> [Supplied data]:
====
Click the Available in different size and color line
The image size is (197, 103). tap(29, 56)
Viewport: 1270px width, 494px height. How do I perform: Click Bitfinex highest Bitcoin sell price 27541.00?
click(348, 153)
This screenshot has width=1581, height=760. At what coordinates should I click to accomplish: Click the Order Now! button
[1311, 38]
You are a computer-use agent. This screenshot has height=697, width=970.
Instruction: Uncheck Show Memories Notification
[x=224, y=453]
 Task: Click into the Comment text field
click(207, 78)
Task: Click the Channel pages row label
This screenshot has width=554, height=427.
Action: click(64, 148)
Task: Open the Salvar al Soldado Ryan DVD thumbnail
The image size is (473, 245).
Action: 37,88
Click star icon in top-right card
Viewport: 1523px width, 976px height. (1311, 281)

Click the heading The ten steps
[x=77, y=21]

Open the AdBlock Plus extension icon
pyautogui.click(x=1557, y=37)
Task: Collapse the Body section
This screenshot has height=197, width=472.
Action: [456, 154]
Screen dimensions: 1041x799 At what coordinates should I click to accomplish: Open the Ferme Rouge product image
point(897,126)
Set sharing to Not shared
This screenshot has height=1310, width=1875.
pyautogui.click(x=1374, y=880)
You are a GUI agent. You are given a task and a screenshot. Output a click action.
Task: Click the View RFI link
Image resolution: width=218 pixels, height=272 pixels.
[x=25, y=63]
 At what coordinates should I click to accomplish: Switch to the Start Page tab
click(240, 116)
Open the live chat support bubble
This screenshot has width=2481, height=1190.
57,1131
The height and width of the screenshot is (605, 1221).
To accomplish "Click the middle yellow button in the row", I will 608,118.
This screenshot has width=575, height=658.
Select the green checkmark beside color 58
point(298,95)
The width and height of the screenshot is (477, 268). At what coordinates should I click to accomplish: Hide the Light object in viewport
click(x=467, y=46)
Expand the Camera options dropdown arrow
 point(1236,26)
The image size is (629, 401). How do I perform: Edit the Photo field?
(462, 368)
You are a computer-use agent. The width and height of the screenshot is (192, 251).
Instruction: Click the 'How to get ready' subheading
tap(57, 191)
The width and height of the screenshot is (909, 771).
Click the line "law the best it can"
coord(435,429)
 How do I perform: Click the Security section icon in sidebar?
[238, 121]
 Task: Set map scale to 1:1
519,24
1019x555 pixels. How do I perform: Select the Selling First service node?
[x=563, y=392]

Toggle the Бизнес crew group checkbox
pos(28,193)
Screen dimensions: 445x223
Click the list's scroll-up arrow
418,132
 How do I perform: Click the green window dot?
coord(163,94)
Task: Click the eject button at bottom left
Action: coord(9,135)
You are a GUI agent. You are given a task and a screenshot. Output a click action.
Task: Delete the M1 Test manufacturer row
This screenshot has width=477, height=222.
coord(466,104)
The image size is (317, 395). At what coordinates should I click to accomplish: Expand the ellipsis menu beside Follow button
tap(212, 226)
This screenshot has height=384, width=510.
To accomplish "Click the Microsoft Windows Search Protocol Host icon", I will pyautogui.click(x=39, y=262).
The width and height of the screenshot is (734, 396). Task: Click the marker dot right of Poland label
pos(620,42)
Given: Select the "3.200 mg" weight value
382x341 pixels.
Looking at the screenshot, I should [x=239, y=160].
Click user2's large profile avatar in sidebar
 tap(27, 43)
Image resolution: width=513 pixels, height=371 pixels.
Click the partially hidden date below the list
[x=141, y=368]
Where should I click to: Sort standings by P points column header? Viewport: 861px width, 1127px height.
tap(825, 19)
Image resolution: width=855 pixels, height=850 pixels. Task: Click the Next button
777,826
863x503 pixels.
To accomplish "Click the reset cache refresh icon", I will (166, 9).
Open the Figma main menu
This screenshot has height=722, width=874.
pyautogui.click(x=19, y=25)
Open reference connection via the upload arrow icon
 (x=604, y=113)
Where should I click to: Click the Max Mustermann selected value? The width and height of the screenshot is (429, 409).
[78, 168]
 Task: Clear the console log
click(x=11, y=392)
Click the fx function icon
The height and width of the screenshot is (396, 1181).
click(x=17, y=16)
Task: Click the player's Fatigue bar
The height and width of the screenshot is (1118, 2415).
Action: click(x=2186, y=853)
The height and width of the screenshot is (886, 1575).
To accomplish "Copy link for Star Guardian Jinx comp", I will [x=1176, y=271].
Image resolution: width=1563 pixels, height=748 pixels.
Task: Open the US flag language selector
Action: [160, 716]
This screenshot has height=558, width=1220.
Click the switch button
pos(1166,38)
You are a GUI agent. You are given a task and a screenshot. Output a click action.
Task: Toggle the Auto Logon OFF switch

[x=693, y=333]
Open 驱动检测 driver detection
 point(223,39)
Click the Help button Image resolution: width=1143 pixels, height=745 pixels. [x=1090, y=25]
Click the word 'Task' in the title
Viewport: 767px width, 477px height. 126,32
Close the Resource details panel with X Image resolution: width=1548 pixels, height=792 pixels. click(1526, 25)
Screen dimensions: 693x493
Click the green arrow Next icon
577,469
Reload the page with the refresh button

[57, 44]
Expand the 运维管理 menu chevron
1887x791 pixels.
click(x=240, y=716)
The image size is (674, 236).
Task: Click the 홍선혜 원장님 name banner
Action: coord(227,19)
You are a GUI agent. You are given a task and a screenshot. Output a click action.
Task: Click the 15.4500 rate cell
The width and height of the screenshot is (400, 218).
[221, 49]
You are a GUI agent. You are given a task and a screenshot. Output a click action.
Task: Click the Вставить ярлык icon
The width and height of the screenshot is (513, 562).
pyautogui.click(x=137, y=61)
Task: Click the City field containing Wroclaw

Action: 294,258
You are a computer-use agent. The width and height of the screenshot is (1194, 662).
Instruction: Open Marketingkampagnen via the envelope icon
====
> [Your goal]:
Please count how many lines in the entries above contain the string "link", with case counting, and reply with the number alone.

> [Answer to the exercise]:
2